### [Action item]
Wherever the string "computer" turns up in the data, copy the whole line.

***** Material for the task *****

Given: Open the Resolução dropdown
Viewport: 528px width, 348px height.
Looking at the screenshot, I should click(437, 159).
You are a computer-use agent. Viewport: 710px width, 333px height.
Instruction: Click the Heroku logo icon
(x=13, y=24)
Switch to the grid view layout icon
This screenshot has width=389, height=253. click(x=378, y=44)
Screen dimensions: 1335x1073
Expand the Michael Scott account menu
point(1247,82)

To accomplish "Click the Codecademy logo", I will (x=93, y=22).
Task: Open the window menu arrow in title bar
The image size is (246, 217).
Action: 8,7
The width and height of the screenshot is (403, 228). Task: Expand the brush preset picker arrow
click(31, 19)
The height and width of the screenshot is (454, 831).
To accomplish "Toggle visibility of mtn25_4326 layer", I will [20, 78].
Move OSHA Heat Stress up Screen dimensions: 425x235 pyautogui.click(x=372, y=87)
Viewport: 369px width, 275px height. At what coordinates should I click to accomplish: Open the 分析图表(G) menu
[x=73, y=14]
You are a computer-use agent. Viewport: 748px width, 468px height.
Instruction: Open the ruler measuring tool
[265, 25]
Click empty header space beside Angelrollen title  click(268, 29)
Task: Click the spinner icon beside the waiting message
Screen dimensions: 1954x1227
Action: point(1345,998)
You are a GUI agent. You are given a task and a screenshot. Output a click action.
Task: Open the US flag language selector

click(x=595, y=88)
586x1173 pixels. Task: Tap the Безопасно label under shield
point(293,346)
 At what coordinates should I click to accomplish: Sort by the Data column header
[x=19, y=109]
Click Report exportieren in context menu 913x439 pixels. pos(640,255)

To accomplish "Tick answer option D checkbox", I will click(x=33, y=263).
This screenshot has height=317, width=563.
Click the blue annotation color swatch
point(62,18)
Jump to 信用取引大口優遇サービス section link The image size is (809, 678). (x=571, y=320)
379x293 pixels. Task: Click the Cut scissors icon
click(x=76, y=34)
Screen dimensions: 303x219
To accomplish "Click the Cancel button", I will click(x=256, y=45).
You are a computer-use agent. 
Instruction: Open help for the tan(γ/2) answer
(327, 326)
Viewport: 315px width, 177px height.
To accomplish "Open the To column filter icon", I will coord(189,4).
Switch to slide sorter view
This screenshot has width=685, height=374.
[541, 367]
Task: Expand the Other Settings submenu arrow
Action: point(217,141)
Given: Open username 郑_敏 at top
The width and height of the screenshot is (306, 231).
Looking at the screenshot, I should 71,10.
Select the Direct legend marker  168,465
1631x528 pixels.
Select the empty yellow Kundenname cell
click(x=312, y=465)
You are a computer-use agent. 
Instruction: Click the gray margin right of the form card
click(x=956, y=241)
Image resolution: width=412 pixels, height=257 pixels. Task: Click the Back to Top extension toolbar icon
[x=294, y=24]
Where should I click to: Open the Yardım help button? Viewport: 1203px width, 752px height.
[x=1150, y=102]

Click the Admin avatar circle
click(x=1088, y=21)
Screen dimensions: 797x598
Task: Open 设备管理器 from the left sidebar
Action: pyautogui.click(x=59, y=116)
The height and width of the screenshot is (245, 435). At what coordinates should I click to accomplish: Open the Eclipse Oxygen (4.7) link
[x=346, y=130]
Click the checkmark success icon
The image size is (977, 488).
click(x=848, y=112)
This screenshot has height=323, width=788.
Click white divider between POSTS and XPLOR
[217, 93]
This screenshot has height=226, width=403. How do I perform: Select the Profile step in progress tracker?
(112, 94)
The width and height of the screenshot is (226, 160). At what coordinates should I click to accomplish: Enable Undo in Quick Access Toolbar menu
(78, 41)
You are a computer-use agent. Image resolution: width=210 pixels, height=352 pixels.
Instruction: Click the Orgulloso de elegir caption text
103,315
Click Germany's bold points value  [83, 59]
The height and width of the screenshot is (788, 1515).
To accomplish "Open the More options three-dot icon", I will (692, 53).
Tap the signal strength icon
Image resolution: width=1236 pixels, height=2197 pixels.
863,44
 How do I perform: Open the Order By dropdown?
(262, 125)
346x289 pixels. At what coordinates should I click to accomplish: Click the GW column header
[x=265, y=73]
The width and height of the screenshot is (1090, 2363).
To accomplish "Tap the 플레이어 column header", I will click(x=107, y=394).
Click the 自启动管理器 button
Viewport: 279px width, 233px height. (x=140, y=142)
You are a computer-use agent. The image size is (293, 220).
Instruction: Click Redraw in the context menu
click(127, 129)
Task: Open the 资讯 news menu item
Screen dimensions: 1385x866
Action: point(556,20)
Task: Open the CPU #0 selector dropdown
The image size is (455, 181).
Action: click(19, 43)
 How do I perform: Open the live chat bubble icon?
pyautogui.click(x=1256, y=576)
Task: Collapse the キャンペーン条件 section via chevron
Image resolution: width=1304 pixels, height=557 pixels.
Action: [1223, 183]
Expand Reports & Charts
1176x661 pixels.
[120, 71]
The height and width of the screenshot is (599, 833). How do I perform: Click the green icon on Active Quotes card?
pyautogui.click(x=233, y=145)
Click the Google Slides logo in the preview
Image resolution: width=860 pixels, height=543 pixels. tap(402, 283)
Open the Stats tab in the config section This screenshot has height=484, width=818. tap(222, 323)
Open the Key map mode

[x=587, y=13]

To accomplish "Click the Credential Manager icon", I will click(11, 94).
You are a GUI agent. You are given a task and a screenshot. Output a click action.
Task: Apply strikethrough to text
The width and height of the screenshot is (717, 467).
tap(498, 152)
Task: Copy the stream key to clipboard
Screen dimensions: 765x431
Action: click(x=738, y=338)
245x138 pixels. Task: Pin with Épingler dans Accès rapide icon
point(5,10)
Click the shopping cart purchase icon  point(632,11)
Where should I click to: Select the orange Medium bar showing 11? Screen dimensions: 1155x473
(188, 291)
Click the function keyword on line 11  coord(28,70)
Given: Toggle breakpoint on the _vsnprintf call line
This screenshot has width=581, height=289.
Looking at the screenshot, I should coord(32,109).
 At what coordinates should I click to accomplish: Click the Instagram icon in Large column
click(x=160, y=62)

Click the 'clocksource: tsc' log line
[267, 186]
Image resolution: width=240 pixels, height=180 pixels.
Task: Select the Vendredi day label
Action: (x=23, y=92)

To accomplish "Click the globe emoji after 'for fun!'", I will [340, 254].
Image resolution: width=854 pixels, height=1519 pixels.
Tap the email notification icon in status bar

*****

### [Response area]
You are a computer-use agent. Viewport: 710px width, 333px height.
You are a computer-use agent. Viewport: 748px width, 468px height.
You are a computer-use agent. 
You are a computer-use agent. 
You are a computer-use agent. Image resolution: width=210 pixels, height=352 pixels.
You are a computer-use agent. The image size is (293, 220).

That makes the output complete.